Konteks dan pragmatik ibarat ikan dengan air. Ikan tidak
dapat hidup tanpa air, sebaliknya fungsi air tidak terlalu sempurna jika tidak
ada ikan-ikan berenang dan hidup di dalamnnya. Itu berarti jika kita
membicarakan pragmatik mau tak mau kita juga harus membicarakan konteks atau
sebaliknya.
Untuk mengenal konteks ada baiknya terlebih kita
segarkan kembali ingatan kita dengan mengetengahkan sebuah batasan pragmatik.
Hal ini dianggap perlu karena memang pragmatik itu tak dapat dipisahklan dengan
konteks. Perhatikan defenisi pragmatik berikut:
1) Pragmatics is the study
of the relations between language and context that are basic to an account of
language understanding (Levinson, 1983:21).
‘Pragmatik
adalah kajian tentang hubungan antara bahasa dan konteks sebagai dasar
pertimbangan untuk memahami bahasa.’
Dari batasan di atas jelas sekali bahwa pragmatik
itu memang harus mengkaji bahasa dan konteks secara bersamaan (tidak dapat
dipisahkan) untuk memahami makna secara utuh. Kalau ada yang bertanya misalnya,
bagaimana jika dalam kajian pragmatik itu, konteks kita abaikan saja? Jawabnya
tentu tidak boleh, karena kalau itu dilakukan, berarti kajian tersebut sudah
tidak dapat lagi disebut kajian pragmatik, melainkan kajian bahasa secara
struktural, bukan secara pragmatis.
Kiranya batasan itu cukup untuk mengantar kita
kepada pembahasan lebih lanjut mengenai konteks. Agar jelas apa yang
dimaksudkan dengan konteks, berikut dikemukakan beberapa pendapat yang dikutip
dari beberapa sumber yang berbeda.
Konteks dalam (sebuah wacana) pragmatik pada
dasarnya merupakan ciri ekstralingual yang tidak boleh dianggap remeh, karena
ia dapat melengkapi makna sebuah wacana tutur, maupun tulis. Perhatikan wacana
dialog berikut:
Profesor : berapa semalam mBa’?
MBa’ : Rp350,000,00 Pak, tapi dijamin Bapak pasti puas.
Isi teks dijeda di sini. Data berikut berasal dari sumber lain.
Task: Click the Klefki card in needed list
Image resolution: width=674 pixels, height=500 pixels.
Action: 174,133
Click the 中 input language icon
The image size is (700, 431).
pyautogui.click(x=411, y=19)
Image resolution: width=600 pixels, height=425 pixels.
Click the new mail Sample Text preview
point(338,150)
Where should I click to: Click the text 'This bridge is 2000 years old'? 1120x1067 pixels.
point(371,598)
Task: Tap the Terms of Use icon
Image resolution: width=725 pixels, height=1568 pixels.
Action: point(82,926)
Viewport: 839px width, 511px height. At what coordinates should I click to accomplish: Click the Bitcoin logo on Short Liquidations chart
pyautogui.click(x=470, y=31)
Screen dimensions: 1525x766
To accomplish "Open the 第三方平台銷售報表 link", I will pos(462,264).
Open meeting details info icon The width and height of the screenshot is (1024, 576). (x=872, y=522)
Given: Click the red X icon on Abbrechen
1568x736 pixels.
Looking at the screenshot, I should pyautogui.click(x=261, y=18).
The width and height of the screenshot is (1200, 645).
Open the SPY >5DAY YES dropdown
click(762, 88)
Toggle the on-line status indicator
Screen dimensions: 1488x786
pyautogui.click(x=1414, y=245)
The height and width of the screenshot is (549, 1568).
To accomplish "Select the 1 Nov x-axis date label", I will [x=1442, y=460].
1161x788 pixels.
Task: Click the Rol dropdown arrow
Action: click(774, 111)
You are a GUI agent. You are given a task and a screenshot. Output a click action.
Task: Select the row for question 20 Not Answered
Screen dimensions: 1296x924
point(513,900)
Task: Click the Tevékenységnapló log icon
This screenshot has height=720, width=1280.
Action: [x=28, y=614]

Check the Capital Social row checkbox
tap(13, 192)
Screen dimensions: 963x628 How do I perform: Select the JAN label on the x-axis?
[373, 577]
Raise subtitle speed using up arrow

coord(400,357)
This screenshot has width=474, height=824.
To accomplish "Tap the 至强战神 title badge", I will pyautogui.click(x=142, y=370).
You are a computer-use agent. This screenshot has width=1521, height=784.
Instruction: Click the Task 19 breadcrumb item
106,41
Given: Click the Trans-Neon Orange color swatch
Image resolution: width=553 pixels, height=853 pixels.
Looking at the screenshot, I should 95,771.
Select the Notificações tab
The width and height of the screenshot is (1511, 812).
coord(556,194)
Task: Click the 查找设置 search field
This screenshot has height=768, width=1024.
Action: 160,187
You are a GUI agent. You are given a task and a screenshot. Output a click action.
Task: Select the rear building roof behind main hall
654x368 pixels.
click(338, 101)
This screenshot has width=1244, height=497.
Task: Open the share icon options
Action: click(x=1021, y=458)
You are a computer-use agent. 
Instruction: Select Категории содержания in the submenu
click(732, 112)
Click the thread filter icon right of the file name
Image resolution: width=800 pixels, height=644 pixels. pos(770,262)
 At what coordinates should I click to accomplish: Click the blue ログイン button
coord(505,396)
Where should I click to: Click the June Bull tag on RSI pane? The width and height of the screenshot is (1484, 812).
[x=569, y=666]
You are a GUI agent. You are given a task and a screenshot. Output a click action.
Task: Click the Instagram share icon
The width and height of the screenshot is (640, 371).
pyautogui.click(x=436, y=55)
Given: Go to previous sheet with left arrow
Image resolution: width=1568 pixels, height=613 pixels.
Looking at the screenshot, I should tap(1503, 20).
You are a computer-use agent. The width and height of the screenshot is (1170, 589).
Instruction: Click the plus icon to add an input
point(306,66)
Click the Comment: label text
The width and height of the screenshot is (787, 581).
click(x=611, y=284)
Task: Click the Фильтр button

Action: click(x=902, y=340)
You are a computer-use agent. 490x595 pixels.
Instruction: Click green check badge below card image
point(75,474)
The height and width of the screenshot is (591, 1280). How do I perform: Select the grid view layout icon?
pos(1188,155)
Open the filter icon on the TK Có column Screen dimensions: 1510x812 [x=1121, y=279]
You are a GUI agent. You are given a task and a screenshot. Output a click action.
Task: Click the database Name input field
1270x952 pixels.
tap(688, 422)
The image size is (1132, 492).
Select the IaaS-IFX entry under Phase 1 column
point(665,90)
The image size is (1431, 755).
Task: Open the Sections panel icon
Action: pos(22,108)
Dialog di atas konteks fisiknya tidak jelas di mana,
karena itu dialog tersebut tidak dapat memberikan informasi yang cukup bagi
pembaca, tapi yang pasti keduanya telah paham maksud pertanyaan dan jawaban
yang ada. Kesalingpahaman di antara mereka, disebabkan mereka berdua berada
dalam konsks fisik yang sama. Karena itu baik pertanyaan maupun jawaban tidak
perlu berpanjang-panjang karena mereka sudah saling paham, meskipun hanya
dengan pertanyaan dan jawaban yang secara lingual dianggap tidak memadai.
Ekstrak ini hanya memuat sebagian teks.